Sand? “Wild boars had rooted all over the practice field,” McNair says. “Jay was out there filling in the holes.”
Safe to say, that never happened at Michigan.
‘All purple and gold’
Hopson held his first practice at Alcorn on August 5, 2012, with a new staff and new players, installing a new offense and new defense.
“What I saw were a bunch of kids with eager faces who were willing to work and wanted to be part of a winning program,” Hopson says.
What he didn’t see was black and white, even if there were some Alcorn fans who would have preferred the school hire an African American coach.
“At Alcorn, we’re all purple and gold,” Hopson said. Besides, he didn’t have time to deal with race. He was racing to create a program basically from scratch.
Three weeks later, Alcorn beat Grambling 22-21.
“Still the greatest moment that I’ve experienced as a head coach,” says Hopson, who has won two league championships since.
His first Alcorn team won four games, all league games. He has experienced lots of “great” since. The 2013 Braves won nine games and finished second in the SWAC. The 2014 and 2015 teams have won a total of 18 games and two SWAC titles. Remember, this year’s senior class is the one Hopson didn’t get to recruit in 2012.
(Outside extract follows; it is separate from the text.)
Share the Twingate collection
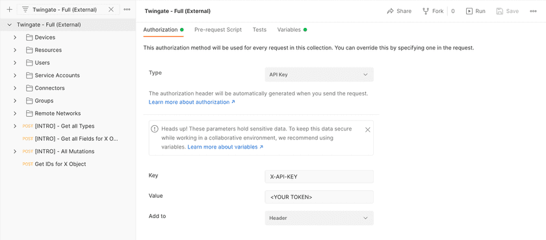The height and width of the screenshot is (240, 546). [399, 11]
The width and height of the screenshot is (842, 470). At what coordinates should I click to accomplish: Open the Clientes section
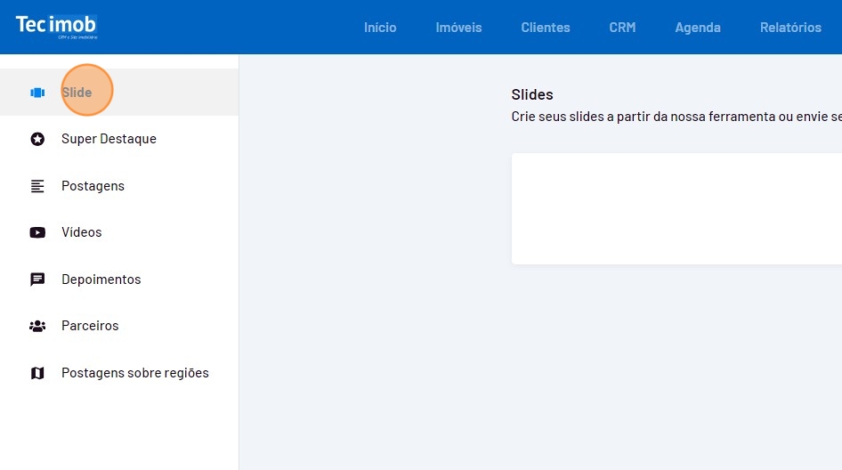click(546, 28)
You can make a case that, all things considered, nobody in college football has done a better coaching job over four seasons than Jay Hopson and his Alcorn staff. Hopson still commutes 40 minutes to and from work from his Vicksburg home. In season, that means leaving at dawn, returning home late at night. Those rides give him plenty of time to think, and above all else, he has come to this conclusion:
“This was meant to be,” says Hopson. “It’s been a blessing.”